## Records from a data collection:

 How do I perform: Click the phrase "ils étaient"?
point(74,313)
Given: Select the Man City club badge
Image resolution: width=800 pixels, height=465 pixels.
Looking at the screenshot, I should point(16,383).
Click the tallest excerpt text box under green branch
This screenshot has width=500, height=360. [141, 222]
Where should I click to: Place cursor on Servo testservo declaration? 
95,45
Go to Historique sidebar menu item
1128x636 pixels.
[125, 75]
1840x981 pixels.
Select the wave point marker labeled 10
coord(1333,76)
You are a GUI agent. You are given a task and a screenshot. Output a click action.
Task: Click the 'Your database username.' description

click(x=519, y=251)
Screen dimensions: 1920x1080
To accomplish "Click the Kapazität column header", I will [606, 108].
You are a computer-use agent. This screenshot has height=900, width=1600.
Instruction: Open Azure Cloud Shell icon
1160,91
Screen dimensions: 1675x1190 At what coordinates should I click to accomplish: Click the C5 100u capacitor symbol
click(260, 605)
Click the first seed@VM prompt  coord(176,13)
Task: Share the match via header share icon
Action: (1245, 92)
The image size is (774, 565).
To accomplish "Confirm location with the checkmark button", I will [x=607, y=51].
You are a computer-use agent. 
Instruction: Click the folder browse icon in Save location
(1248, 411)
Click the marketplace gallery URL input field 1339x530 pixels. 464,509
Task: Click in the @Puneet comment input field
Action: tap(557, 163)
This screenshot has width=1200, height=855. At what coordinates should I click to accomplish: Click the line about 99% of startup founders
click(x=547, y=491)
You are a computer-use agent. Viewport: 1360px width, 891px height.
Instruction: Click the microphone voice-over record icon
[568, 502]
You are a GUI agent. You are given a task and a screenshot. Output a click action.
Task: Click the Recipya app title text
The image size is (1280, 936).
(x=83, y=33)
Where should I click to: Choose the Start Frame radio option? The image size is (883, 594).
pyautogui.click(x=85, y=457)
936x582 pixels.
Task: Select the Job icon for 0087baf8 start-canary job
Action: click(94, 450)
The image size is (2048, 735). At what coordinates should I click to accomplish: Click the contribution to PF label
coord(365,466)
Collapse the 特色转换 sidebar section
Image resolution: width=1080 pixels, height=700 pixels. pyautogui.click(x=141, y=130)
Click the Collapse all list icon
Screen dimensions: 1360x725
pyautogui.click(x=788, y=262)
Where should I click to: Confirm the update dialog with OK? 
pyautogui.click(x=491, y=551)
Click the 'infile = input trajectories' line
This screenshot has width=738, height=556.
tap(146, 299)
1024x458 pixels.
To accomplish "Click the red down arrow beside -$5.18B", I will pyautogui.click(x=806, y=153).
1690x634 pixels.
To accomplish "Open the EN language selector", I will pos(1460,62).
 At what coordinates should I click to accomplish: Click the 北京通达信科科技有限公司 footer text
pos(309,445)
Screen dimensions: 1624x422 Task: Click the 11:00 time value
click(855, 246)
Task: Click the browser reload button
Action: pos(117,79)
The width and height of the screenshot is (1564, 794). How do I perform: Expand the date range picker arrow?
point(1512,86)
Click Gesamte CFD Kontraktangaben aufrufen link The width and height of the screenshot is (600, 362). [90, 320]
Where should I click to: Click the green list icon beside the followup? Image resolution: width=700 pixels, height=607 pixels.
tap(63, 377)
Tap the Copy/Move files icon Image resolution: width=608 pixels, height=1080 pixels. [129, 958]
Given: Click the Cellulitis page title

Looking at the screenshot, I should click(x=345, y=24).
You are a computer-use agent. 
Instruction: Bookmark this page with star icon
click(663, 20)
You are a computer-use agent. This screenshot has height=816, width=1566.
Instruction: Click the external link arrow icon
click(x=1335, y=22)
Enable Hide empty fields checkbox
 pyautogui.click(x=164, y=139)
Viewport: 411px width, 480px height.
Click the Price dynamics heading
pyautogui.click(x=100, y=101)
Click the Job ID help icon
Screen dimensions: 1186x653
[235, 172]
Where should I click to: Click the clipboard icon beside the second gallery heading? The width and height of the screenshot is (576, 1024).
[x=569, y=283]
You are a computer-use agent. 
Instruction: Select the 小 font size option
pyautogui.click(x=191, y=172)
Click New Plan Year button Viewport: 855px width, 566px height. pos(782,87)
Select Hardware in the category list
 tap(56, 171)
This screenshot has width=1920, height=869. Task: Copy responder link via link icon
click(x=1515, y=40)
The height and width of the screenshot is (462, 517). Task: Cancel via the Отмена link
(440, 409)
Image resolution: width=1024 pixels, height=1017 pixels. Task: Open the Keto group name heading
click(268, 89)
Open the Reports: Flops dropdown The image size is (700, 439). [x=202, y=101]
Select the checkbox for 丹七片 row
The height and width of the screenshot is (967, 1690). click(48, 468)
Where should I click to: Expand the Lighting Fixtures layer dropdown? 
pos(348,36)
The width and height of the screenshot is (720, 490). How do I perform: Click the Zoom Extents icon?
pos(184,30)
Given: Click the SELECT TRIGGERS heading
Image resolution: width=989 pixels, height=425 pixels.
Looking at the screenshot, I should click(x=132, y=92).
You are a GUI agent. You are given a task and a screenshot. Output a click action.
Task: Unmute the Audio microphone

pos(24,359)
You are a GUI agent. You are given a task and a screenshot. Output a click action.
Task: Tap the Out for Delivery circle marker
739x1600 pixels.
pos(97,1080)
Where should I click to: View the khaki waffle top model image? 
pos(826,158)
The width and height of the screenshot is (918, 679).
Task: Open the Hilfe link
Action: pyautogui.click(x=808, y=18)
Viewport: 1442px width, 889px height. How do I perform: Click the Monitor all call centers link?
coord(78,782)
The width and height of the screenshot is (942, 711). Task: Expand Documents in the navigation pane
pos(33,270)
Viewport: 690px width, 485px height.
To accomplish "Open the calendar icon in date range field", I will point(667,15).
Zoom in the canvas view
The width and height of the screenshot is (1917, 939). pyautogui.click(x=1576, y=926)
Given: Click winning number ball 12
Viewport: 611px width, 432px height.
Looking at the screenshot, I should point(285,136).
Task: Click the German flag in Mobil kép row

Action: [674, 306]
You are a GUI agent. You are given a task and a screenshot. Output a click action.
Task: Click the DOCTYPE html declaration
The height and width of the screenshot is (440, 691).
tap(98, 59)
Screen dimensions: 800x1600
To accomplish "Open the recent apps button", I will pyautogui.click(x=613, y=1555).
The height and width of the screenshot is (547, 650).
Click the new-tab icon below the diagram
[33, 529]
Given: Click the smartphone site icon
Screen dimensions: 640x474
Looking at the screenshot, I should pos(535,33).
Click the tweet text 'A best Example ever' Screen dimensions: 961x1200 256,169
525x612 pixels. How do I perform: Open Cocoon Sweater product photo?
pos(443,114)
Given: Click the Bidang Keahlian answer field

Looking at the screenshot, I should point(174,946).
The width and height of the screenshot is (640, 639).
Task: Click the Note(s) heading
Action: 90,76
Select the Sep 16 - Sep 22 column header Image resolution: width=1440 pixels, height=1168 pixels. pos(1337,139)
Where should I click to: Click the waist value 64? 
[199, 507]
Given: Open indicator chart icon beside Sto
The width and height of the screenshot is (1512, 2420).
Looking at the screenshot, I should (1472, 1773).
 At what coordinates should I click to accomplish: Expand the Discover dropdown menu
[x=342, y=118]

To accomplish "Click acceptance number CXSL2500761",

## Exercise instructions:
Copy out each record above exactly, leaving nothing out.

## Exercise result:
 How do I perform: Click the phrase "ils étaient"?
point(74,313)
Given: Select the Man City club badge
Image resolution: width=800 pixels, height=465 pixels.
Looking at the screenshot, I should point(16,383).
Click the tallest excerpt text box under green branch
This screenshot has width=500, height=360. [141, 222]
Where should I click to: Place cursor on Servo testservo declaration? 
95,45
Go to Historique sidebar menu item
1128x636 pixels.
[125, 75]
1840x981 pixels.
Select the wave point marker labeled 10
coord(1333,76)
You are a GUI agent. You are given a task and a screenshot. Output a click action.
Task: Click the 'Your database username.' description

click(x=519, y=251)
Screen dimensions: 1920x1080
To accomplish "Click the Kapazität column header", I will [606, 108].
You are a computer-use agent. This screenshot has height=900, width=1600.
Instruction: Open Azure Cloud Shell icon
1160,91
Screen dimensions: 1675x1190 At what coordinates should I click to accomplish: Click the C5 100u capacitor symbol
click(260, 605)
Click the first seed@VM prompt  coord(176,13)
Task: Share the match via header share icon
Action: (1245, 92)
The image size is (774, 565).
To accomplish "Confirm location with the checkmark button", I will [x=607, y=51].
You are a computer-use agent. 
Instruction: Click the folder browse icon in Save location
(1248, 411)
Click the marketplace gallery URL input field 1339x530 pixels. 464,509
Task: Click in the @Puneet comment input field
Action: tap(557, 163)
This screenshot has width=1200, height=855. At what coordinates should I click to accomplish: Click the line about 99% of startup founders
click(x=547, y=491)
You are a computer-use agent. Viewport: 1360px width, 891px height.
Instruction: Click the microphone voice-over record icon
[568, 502]
You are a GUI agent. You are given a task and a screenshot. Output a click action.
Task: Click the Recipya app title text
The image size is (1280, 936).
(x=83, y=33)
Where should I click to: Choose the Start Frame radio option? The image size is (883, 594).
pyautogui.click(x=85, y=457)
936x582 pixels.
Task: Select the Job icon for 0087baf8 start-canary job
Action: click(94, 450)
The image size is (2048, 735). At what coordinates should I click to accomplish: Click the contribution to PF label
coord(365,466)
Collapse the 特色转换 sidebar section
Image resolution: width=1080 pixels, height=700 pixels. pyautogui.click(x=141, y=130)
Click the Collapse all list icon
Screen dimensions: 1360x725
pyautogui.click(x=788, y=262)
Where should I click to: Confirm the update dialog with OK? 
pyautogui.click(x=491, y=551)
Click the 'infile = input trajectories' line
This screenshot has width=738, height=556.
tap(146, 299)
1024x458 pixels.
To accomplish "Click the red down arrow beside -$5.18B", I will pyautogui.click(x=806, y=153).
1690x634 pixels.
To accomplish "Open the EN language selector", I will pos(1460,62).
 At what coordinates should I click to accomplish: Click the 北京通达信科科技有限公司 footer text
pos(309,445)
Screen dimensions: 1624x422 Task: Click the 11:00 time value
click(855, 246)
Task: Click the browser reload button
Action: pos(117,79)
The width and height of the screenshot is (1564, 794). How do I perform: Expand the date range picker arrow?
point(1512,86)
Click Gesamte CFD Kontraktangaben aufrufen link The width and height of the screenshot is (600, 362). [90, 320]
Where should I click to: Click the green list icon beside the followup? Image resolution: width=700 pixels, height=607 pixels.
tap(63, 377)
Tap the Copy/Move files icon Image resolution: width=608 pixels, height=1080 pixels. [129, 958]
Given: Click the Cellulitis page title

Looking at the screenshot, I should click(x=345, y=24).
You are a computer-use agent. 
Instruction: Bookmark this page with star icon
click(663, 20)
You are a computer-use agent. This screenshot has height=816, width=1566.
Instruction: Click the external link arrow icon
click(x=1335, y=22)
Enable Hide empty fields checkbox
 pyautogui.click(x=164, y=139)
Viewport: 411px width, 480px height.
Click the Price dynamics heading
pyautogui.click(x=100, y=101)
Click the Job ID help icon
Screen dimensions: 1186x653
[235, 172]
Where should I click to: Click the clipboard icon beside the second gallery heading? The width and height of the screenshot is (576, 1024).
[x=569, y=283]
You are a computer-use agent. 
Instruction: Select the 小 font size option
pyautogui.click(x=191, y=172)
Click New Plan Year button Viewport: 855px width, 566px height. pos(782,87)
Select Hardware in the category list
 tap(56, 171)
This screenshot has width=1920, height=869. Task: Copy responder link via link icon
click(x=1515, y=40)
The height and width of the screenshot is (462, 517). Task: Cancel via the Отмена link
(440, 409)
Image resolution: width=1024 pixels, height=1017 pixels. Task: Open the Keto group name heading
click(268, 89)
Open the Reports: Flops dropdown The image size is (700, 439). [x=202, y=101]
Select the checkbox for 丹七片 row
The height and width of the screenshot is (967, 1690). click(48, 468)
Where should I click to: Expand the Lighting Fixtures layer dropdown? 
pos(348,36)
The width and height of the screenshot is (720, 490). How do I perform: Click the Zoom Extents icon?
pos(184,30)
Given: Click the SELECT TRIGGERS heading
Image resolution: width=989 pixels, height=425 pixels.
Looking at the screenshot, I should click(x=132, y=92).
You are a GUI agent. You are given a task and a screenshot. Output a click action.
Task: Unmute the Audio microphone

pos(24,359)
You are a GUI agent. You are given a task and a screenshot. Output a click action.
Task: Tap the Out for Delivery circle marker
739x1600 pixels.
pos(97,1080)
Where should I click to: View the khaki waffle top model image? 
pos(826,158)
The width and height of the screenshot is (918, 679).
Task: Open the Hilfe link
Action: pyautogui.click(x=808, y=18)
Viewport: 1442px width, 889px height. How do I perform: Click the Monitor all call centers link?
coord(78,782)
The width and height of the screenshot is (942, 711). Task: Expand Documents in the navigation pane
pos(33,270)
Viewport: 690px width, 485px height.
To accomplish "Open the calendar icon in date range field", I will point(667,15).
Zoom in the canvas view
The width and height of the screenshot is (1917, 939). pyautogui.click(x=1576, y=926)
Given: Click winning number ball 12
Viewport: 611px width, 432px height.
Looking at the screenshot, I should point(285,136).
Task: Click the German flag in Mobil kép row

Action: [674, 306]
You are a GUI agent. You are given a task and a screenshot. Output a click action.
Task: Click the DOCTYPE html declaration
The height and width of the screenshot is (440, 691).
tap(98, 59)
Screen dimensions: 800x1600
To accomplish "Open the recent apps button", I will pyautogui.click(x=613, y=1555).
The height and width of the screenshot is (547, 650).
Click the new-tab icon below the diagram
[33, 529]
Given: Click the smartphone site icon
Screen dimensions: 640x474
Looking at the screenshot, I should pos(535,33).
Click the tweet text 'A best Example ever' Screen dimensions: 961x1200 256,169
525x612 pixels. How do I perform: Open Cocoon Sweater product photo?
pos(443,114)
Given: Click the Bidang Keahlian answer field

Looking at the screenshot, I should point(174,946).
The width and height of the screenshot is (640, 639).
Task: Click the Note(s) heading
Action: 90,76
Select the Sep 16 - Sep 22 column header Image resolution: width=1440 pixels, height=1168 pixels. pos(1337,139)
Where should I click to: Click the waist value 64? 
[199, 507]
Given: Open indicator chart icon beside Sto
The width and height of the screenshot is (1512, 2420).
Looking at the screenshot, I should (1472, 1773).
 At what coordinates should I click to accomplish: Expand the Discover dropdown menu
[x=342, y=118]

To accomplish "Click acceptance number CXSL2500761",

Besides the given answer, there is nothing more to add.